David offers a glimpse into his personal life, highlighting his love for reading and nature. He emphasizes the importance of staying engaged and passionate about one’s work, drawing inspiration from his parents’ relentless work ethic. “My father still practices full-time; that work, that engagement, that passion is like the fountain of youth for him.” ([46:47]).
Reflecting on life’s fleeting moments, David expresses a desire to be more present, cherishing key life events with his family. “Trying to be as much in the moment at these key points in your life.” ([48:15]).
David Zorob’s journey from a credit analyst to the founder of Parsifal Capital offers a compelling narrative of resilience, strategic flexibility, and unwavering commitment to performance. His insights into the evolving hedge fund landscape, coupled with a disciplined investment philosophy, provide valuable lessons for aspiring fund managers and seasoned investors alike. By fostering a culture of excellence and adaptability, Parsifal Capital is poised to navigate the complexities of institutional investing with integrity and foresight.

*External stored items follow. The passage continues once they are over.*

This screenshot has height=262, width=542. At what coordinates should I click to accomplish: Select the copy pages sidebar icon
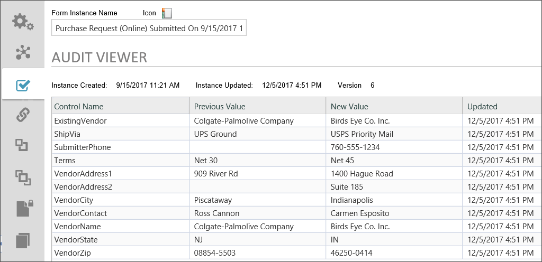(x=23, y=240)
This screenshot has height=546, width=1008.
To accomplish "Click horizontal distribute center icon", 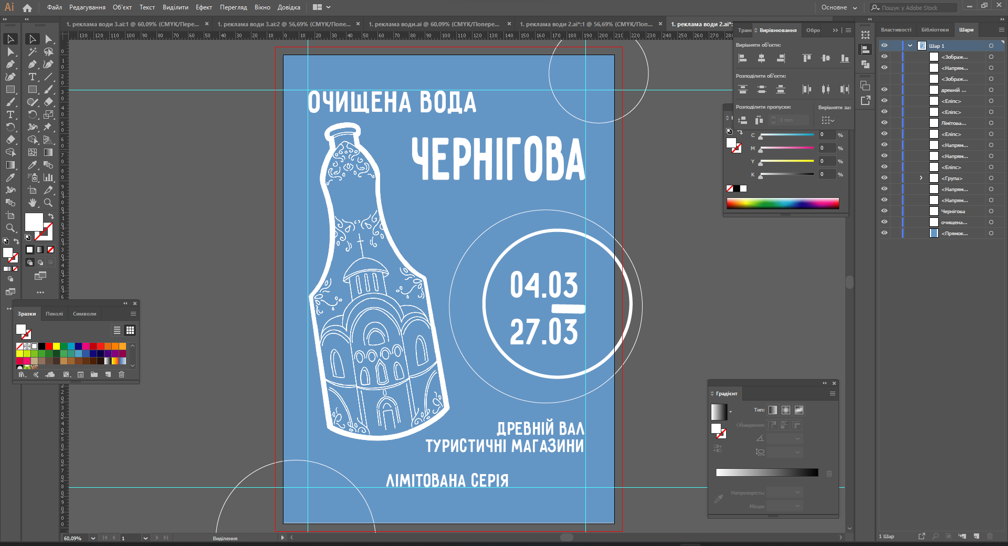I will pyautogui.click(x=825, y=89).
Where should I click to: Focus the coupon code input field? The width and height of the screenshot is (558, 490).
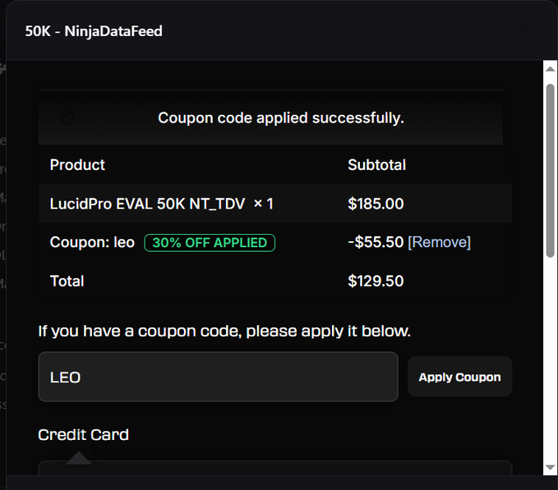tap(218, 377)
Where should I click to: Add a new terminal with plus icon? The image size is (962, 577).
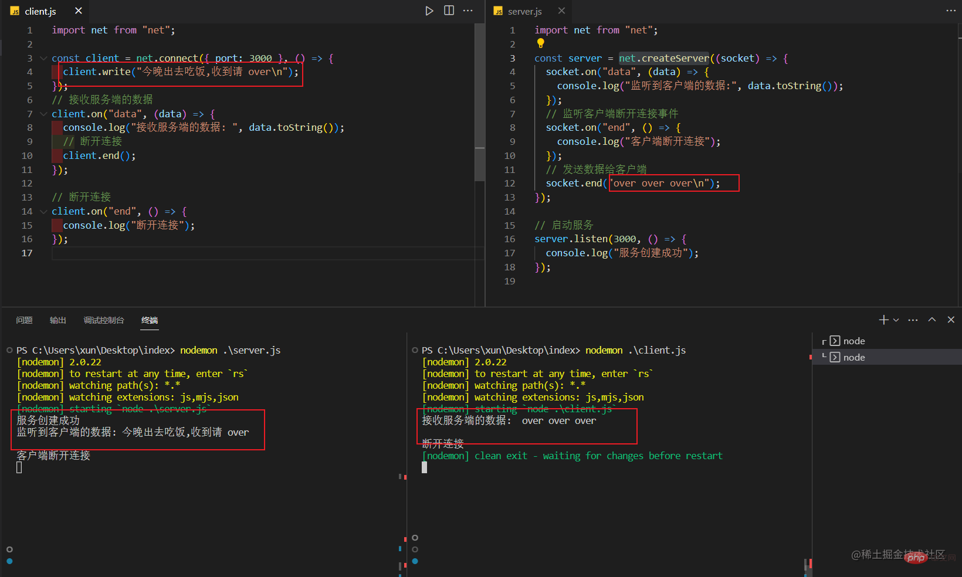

“Everything we’re doing at Parsifal is focused around one goal, which is generating outstanding performance and doing it with a like-minded group of partners.” ([24:15])
Notable Quotes:
David Zorob [05:20]: “When you lend someone money, you worry about one thing above all else, which is I lend you money and I want to get paid back.”
David Zorob [14:30]: “You have to seek out mentors.”
David Zorob [24:15]: “I think it's the institutionalization of alternatives. It's been good for me and for many, but not good for returns.”
David Zorob [28:17]: “We’re only going to be long, say about 20 securities. The top 10 will be 60 to 70% of what we do.”
David Zorob [34:12]: “You don’t turn this job off ever. That’s your fiduciary.”
David Zorob [30:33]: “We underwrite positions that we think can double over a three-year period with about 25, 30% downside.”
David Zorob [31:43]: “Shorting is hard, but it makes me a better investor… the market finds frauds.”
David Zorob [46:47]: “My father still practices full-time; that work, that engagement, that passion is like the fountain of youth for him.”
David Zorob [48:15]: “Trying to be as much in the moment at these key points in your life.”
This episode serves as a valuable resource for anyone interested in the nuances of hedge fund management, the importance of strategic flexibility, and the personal dedication required to succeed in the competitive investment landscape.